More and more secret services are asking themselves why they should have to go to the trouble of obtaining in a information through costly way human operations or telecommunications reconnaissance when the commercially available big data market is constantly growing. In some cases, they receive highly sensitive data such as home addresses, health information, political beliefs, interest profiles or religious affiliation free of charge with credit card payments. However, according to the Stiftung Neue Verantwortung (SNV), some forms of data purchase represent a considerable encroachment on fundamental rights. Measured against the necessary constitutional requirements, the status quo of the legal framework and control is inadequate.

Popular smartphone applications such as 9gag, Kik and caller ID programs are part of a global surveillance system, researchers have discovered. Mobile mass surveillance begins with targeted ads in apps that are sold via real-time bidding (RTB) for real-time auctions of personalized banners. The files, which are initially condensed into profiles for commercial purposes, then end up in the hands of law enforcement agencies and intelligence services, as the Patternz case recently showed. This is a tool of the Israeli state-industrial security complex that analyzes extensive RTB data from providers such as Google and X and creates profiles of five billion devices and their users.

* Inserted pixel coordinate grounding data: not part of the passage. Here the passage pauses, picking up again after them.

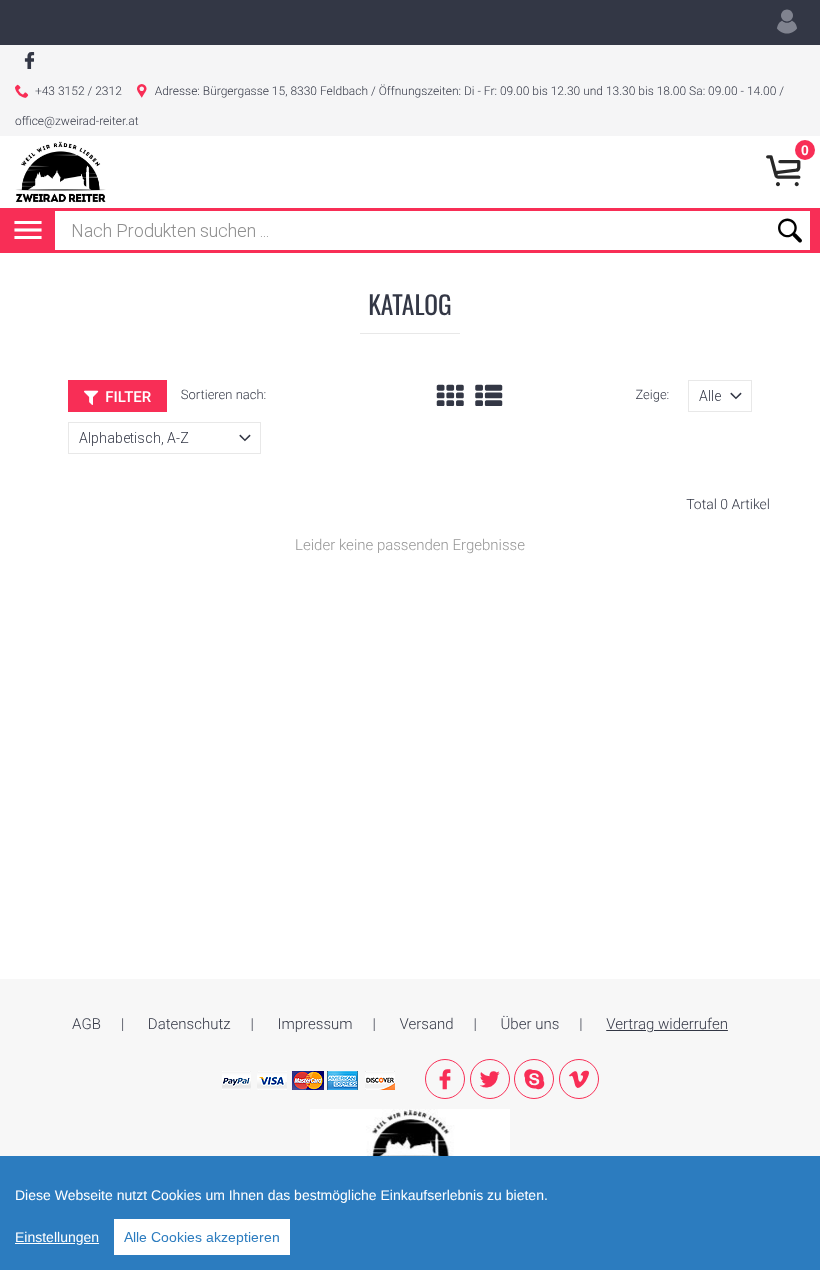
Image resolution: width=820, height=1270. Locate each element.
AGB (86, 1024)
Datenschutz (189, 1024)
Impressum (315, 1024)
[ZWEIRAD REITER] (410, 1138)
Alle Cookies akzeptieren (202, 1237)
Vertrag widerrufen (667, 1024)
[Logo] (60, 172)
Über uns (530, 1024)
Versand (427, 1024)
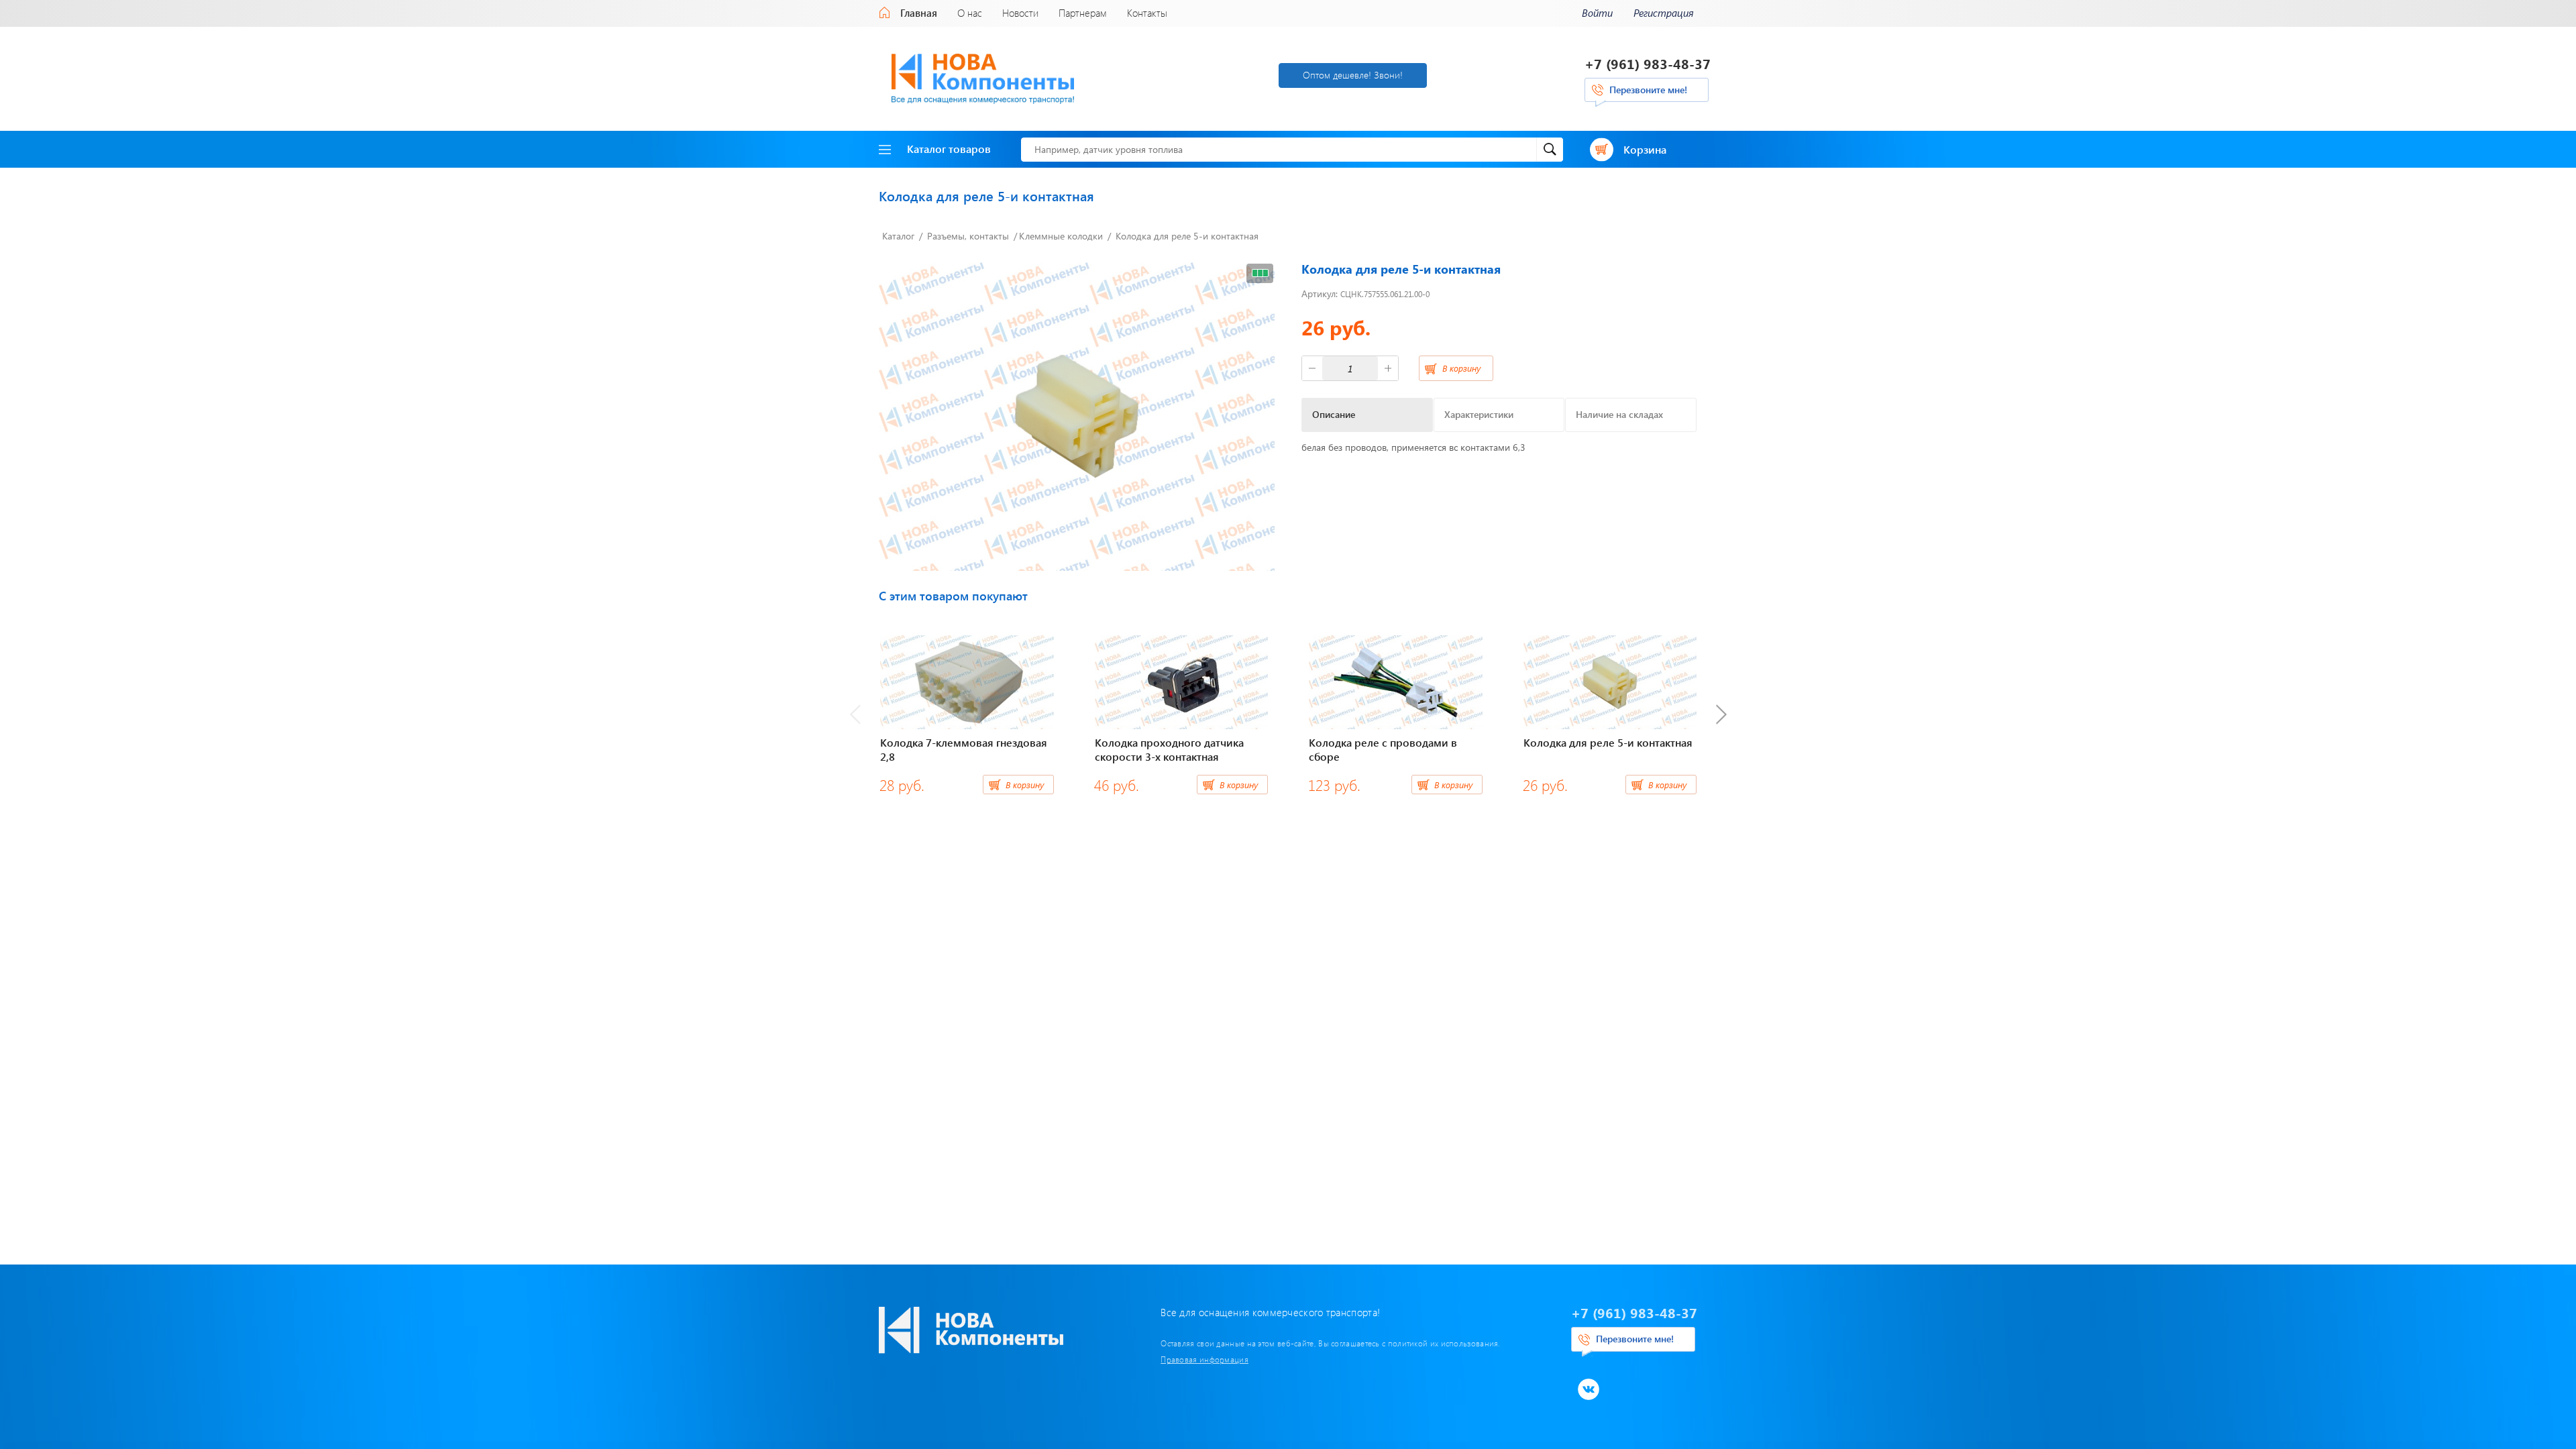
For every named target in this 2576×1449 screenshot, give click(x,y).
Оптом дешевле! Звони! (1353, 74)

According to the SNV analysis, data brokers sometimes offer information that they sell exclusively to intelligence agencies as customers. Other brokers sold unspecific, relevant products that were also of interest to intelligence services. For example, anyone who needs information about participants in a demonstration can identify internet-enabled devices that were in the area at the time of the gathering using purchased location data. Anyone wishing to track mobile devices in border areas could do so based on movement data purchased on the market.

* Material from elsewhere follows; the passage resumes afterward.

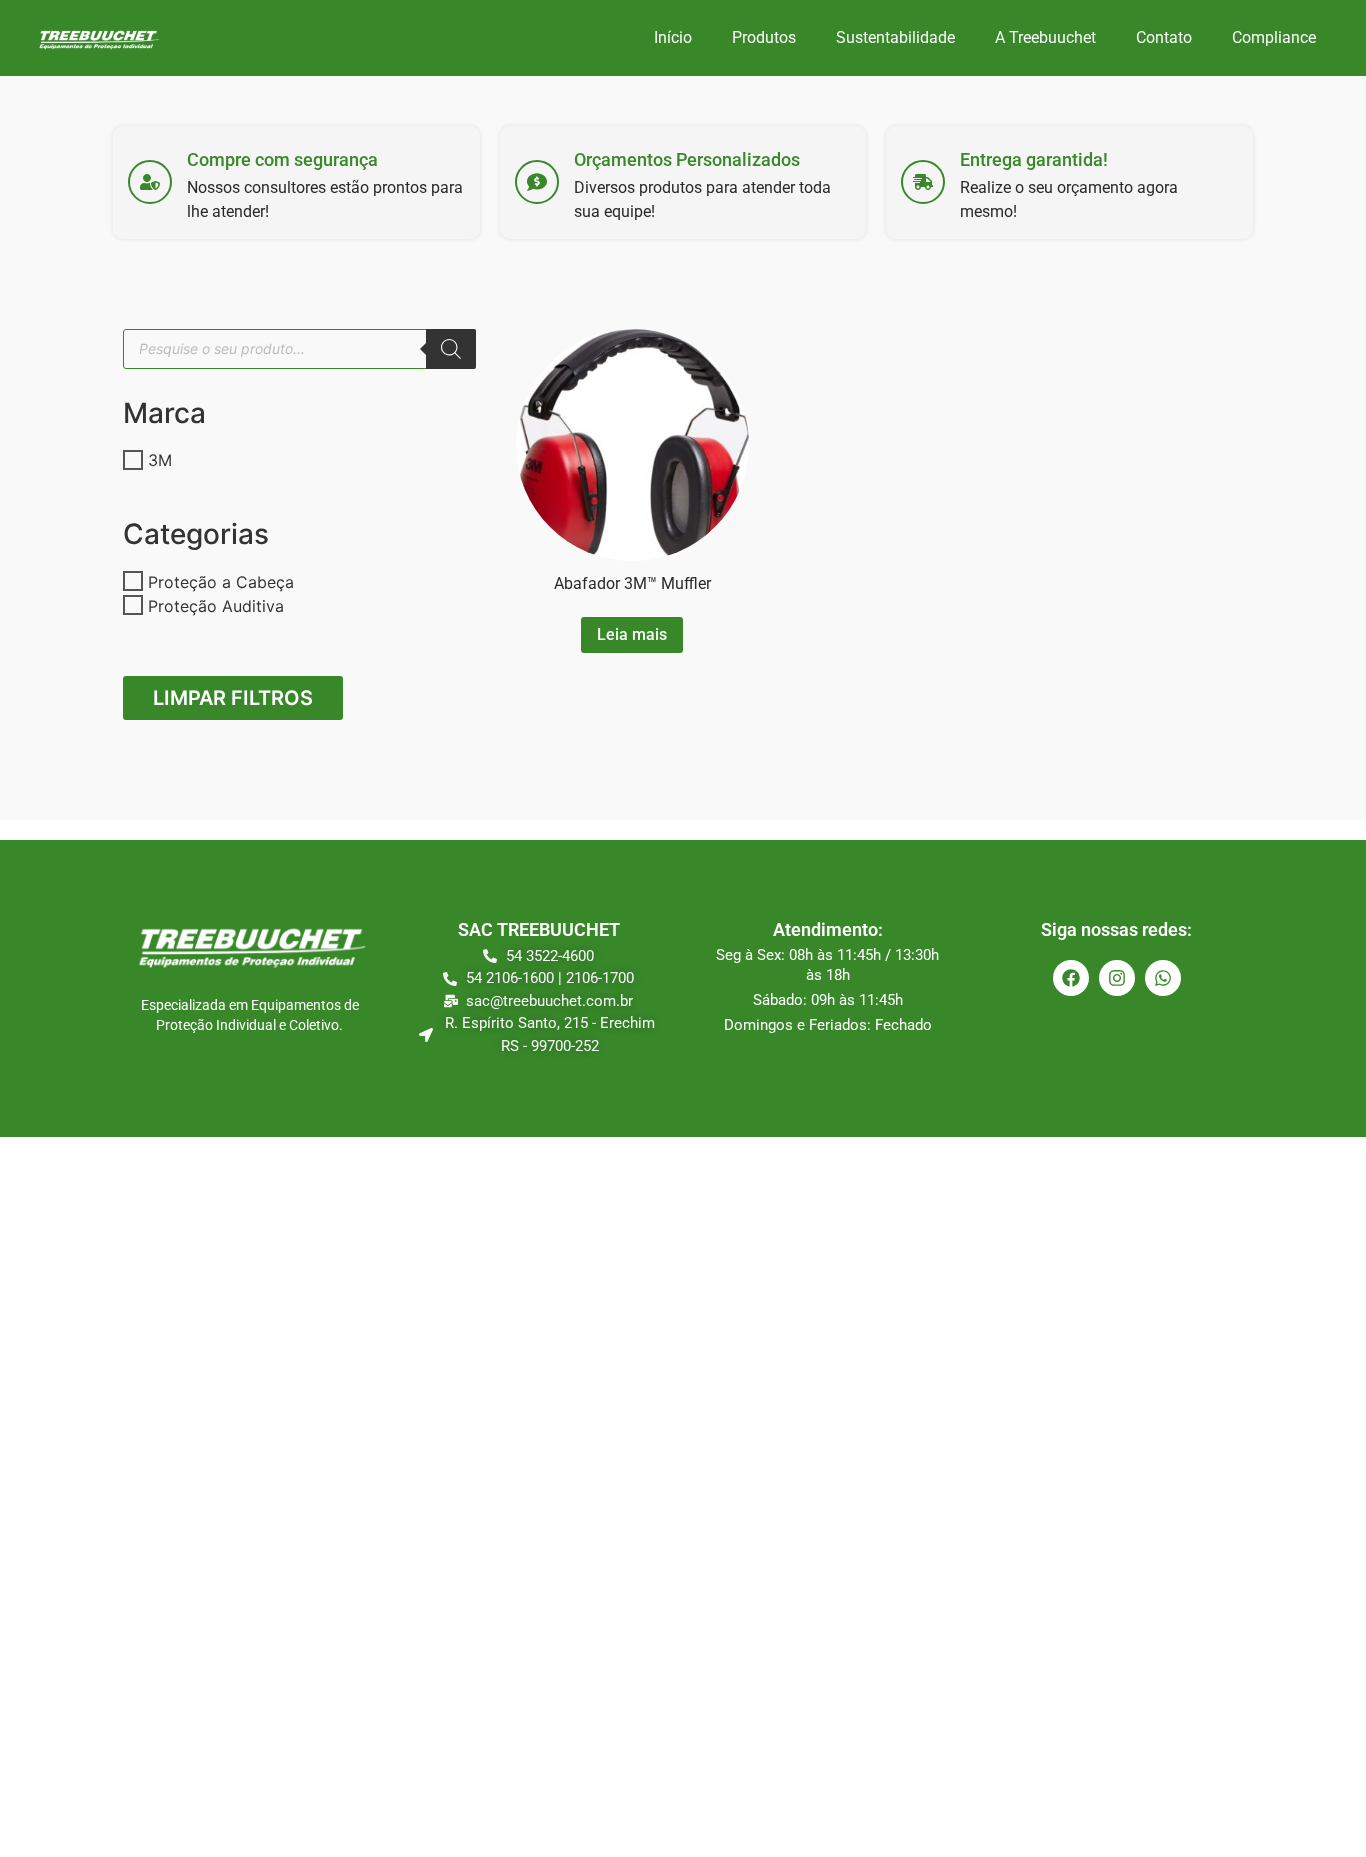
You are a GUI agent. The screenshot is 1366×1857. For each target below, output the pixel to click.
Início (673, 37)
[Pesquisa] (451, 349)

The authors Corbinian Ruckerbauer and Thorsten Wetzling write that there is no concrete, public evidence that German espionage authorities such as the Federal Intelligence Service (BND) or the Federal Office for the Protection of the Constitution (BfV) have obtained reconnaissance information as "ADINT" (Advertising Intelligence) from hidden or openly operating players in the data market. "But there are good reasons to assume that this has been happening for a long time." Otherwise, the German government would probably not have referred to the purchase of "extensive advertising databases" and other registers in the explanatory memorandum to its current draft bill to amend the BND Act.

In contrast to other methods of intelligence gathering, however, the comparatively new practice is not subject to any approval procedure, the authors complain. In addition, the processing of purchased data is not sufficiently monitored afterward. By participating in the market for "spying advertising", the agents obtained information "the collection of which would have never been permitted by other intelligence means or would at least have required extensive approval procedures".

The researchers therefore recommend that the German government should "urgently introduce better regulation and more comprehensive controls" on the purchase of advertising databases as part of its planned major reform of intelligence law. For example, the associated encroachments on fundamental rights should be systematized and safeguarding mechanisms introduced, especially in the event of foreseeable serious effects on civil rights. Minimum requirements should be established for the purchase of data with less relevance to fundamental rights. Furthermore, the exchange between German supervisory authorities and colleagues from other countries should be intensified.